* [THE PROBLEM]: Give only the number of lines below that contain the string "Expand". Case counts.

## begin MATERIAL FOR THE TASK

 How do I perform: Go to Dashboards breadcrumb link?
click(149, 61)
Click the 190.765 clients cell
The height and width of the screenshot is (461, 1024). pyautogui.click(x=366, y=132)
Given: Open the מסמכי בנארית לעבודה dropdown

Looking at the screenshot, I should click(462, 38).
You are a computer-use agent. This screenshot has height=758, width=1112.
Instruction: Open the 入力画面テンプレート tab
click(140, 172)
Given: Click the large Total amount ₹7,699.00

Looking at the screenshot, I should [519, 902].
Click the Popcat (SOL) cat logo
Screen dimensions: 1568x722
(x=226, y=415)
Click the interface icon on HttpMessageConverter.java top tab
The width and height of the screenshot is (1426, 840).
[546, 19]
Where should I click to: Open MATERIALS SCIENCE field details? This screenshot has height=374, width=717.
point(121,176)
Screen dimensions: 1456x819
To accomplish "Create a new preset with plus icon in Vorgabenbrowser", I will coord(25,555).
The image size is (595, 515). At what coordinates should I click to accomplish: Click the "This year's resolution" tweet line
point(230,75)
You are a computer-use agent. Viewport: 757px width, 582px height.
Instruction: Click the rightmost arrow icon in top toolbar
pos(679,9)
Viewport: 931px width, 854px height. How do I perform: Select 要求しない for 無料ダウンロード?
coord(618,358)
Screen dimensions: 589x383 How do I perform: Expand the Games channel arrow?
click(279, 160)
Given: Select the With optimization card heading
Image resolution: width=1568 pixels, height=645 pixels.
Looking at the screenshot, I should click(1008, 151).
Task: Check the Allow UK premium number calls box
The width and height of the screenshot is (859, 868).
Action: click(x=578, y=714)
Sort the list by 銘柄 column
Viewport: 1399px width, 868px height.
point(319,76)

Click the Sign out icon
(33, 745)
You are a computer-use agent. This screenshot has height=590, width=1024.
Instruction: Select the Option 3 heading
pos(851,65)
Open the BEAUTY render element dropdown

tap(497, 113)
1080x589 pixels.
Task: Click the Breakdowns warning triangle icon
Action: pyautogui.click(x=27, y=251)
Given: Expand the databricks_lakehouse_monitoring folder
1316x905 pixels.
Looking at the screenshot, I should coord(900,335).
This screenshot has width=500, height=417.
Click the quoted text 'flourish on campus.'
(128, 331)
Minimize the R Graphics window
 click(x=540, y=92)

## end MATERIAL FOR THE TASK

* [ANSWER]: 2